What Is Temporal Annotation?

Temporal annotation is the process of assigning time-aligned semantic labels to segments of video data. Each annotation consists of a start timestamp, an end timestamp, and a label describing what occurs during that interval. The fundamental unit of temporal annotation is the labeled segment — a contiguous time interval with an associated semantic description. These segments can be nested (a high-level activity contains multiple sub-actions), overlapping (two concurrent events share the same timespan), or gapped (periods of no annotated activity between labeled segments).

The annotation process requires human annotators to make two types of decisions simultaneously: classification (what label to assign) and boundary placement (when does the event start and end). Of these, boundary placement is more subjective and more labor-intensive. Action transitions in real-world video are rarely instantaneous — the transition from reaching for a cup to grasping the cup involves a continuous motion where the boundary is perceptually ambiguous. Professional annotation protocols address this ambiguity by defining explicit boundary conventions: the reach-to-grasp boundary occurs at the frame when the fingers first contact the object, not when the hand shape begins to change.

For robotics training data, temporal annotation serves as the supervisory signal that segments continuous video into discrete action episodes. An imitation learning system needs to know which frames correspond to which action — the visual observations during reaching should be associated with reaching actions, and the observations during grasping should be associated with grasping actions. Misaligned temporal boundaries cause the policy to learn incorrect observation-action associations, producing hesitation or premature transitions during execution.

Temporal annotation granularity varies by application. Coarse temporal annotation labels multi-minute activity segments (making breakfast, cleaning the kitchen). Medium-grain annotation labels individual actions lasting 2-30 seconds (crack egg, stir mixture, wipe counter). Fine-grain annotation labels atomic sub-actions lasting 0.2-2 seconds (reach for spatula, grasp handle, lift spatula). The computational cost of annotation scales inversely with granularity: coarse annotation takes 1-2x real-time, medium annotation 3-5x, and fine-grain annotation 8-15x real-time. For robot learning, the required granularity depends on the policy architecture: high-level task planners need coarse annotations, while low-level visuomotor policies need fine-grain atomic action labels.
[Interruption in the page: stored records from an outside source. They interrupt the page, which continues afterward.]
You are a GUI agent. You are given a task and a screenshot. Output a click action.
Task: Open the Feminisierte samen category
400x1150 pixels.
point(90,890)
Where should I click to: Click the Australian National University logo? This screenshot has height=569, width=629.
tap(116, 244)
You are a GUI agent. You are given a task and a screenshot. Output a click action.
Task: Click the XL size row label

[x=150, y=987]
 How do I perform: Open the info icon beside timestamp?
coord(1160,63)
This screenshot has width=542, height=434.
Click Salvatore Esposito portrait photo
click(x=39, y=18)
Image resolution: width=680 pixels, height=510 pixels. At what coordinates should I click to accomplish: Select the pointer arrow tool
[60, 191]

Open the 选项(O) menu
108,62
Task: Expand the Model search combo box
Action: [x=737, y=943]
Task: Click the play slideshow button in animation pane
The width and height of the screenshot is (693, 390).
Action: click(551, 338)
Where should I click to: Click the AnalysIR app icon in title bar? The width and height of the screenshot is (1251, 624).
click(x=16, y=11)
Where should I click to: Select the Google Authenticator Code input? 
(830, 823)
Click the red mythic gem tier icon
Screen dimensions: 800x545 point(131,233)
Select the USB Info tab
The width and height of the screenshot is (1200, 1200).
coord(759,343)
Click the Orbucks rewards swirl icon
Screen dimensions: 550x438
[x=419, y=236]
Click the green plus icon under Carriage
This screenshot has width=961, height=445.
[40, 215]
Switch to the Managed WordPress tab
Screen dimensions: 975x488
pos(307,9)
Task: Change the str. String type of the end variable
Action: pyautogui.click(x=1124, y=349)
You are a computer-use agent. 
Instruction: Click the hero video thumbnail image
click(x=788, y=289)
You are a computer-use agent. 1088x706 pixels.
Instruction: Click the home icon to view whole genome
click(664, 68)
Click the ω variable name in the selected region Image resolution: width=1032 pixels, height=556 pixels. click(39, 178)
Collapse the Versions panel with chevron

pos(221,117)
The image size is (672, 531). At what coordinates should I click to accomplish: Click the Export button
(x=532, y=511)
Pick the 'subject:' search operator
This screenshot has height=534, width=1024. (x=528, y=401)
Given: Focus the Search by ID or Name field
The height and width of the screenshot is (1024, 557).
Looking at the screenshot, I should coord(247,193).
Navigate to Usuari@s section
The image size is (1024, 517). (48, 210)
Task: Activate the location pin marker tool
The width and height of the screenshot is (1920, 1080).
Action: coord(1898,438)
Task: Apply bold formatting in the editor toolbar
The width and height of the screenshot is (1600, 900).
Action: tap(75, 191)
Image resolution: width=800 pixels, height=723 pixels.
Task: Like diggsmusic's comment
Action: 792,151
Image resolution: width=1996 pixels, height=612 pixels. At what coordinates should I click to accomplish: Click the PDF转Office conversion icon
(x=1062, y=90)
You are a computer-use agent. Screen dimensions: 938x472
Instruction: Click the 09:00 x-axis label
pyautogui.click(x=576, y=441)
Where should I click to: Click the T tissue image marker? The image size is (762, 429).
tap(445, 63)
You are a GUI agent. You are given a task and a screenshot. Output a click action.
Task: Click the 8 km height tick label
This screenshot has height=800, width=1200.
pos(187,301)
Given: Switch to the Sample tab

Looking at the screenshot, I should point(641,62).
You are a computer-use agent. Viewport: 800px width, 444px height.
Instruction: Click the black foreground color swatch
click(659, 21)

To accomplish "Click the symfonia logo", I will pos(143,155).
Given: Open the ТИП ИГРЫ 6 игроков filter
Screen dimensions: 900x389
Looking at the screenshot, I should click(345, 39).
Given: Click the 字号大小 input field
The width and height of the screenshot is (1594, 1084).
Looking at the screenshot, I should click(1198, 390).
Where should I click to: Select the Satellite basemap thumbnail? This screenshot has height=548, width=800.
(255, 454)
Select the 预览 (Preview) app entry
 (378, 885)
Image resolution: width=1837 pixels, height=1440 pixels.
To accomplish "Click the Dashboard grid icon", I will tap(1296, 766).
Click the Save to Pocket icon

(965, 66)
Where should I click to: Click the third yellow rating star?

The annotation taxonomy — the vocabulary of labels — is a critical design decision. Hierarchical verb-noun taxonomies (pioneered by EPIC-KITCHENS with 97 verbs and 300 nouns) enable compositional labeling: new verb-noun combinations not explicitly in the training data can still be represented. Flat taxonomies with predefined action categories are simpler to annotate but cannot represent novel action-object combinations. For robotics, the taxonomy should map directly to the robot's action primitive vocabulary, ensuring that every annotated segment corresponds to an executable behavior.

Historical Context

Temporal annotation of video has roots in film studies and linguistic discourse analysis from the mid-20th century, where researchers manually coded behavioral sequences in observational recordings. The first computational application was in speech recognition, where phoneme-level temporal annotations (forced alignment) became standard in the 1980s.

In computer vision, temporal annotation at scale began with the TRECVid benchmark (2003-present), which required temporal localization of semantic concepts in broadcast video. The THUMOS Challenge (2014-2015) introduced temporal action detection as a formal task: given an untrimmed video, identify all instances of predefined action classes with their temporal boundaries. THUMOS provided per-frame annotations for 20 sport action classes across 413 untrimmed videos.

ActivityNet (Heilbron et al., 2015) scaled temporal annotation to 20,000 YouTube videos with 200 activity classes, establishing the large-scale temporal annotation paradigm. The annotation protocol used a two-pass approach: first, annotators identified whether an activity was present in a video, then they marked temporal boundaries for each instance.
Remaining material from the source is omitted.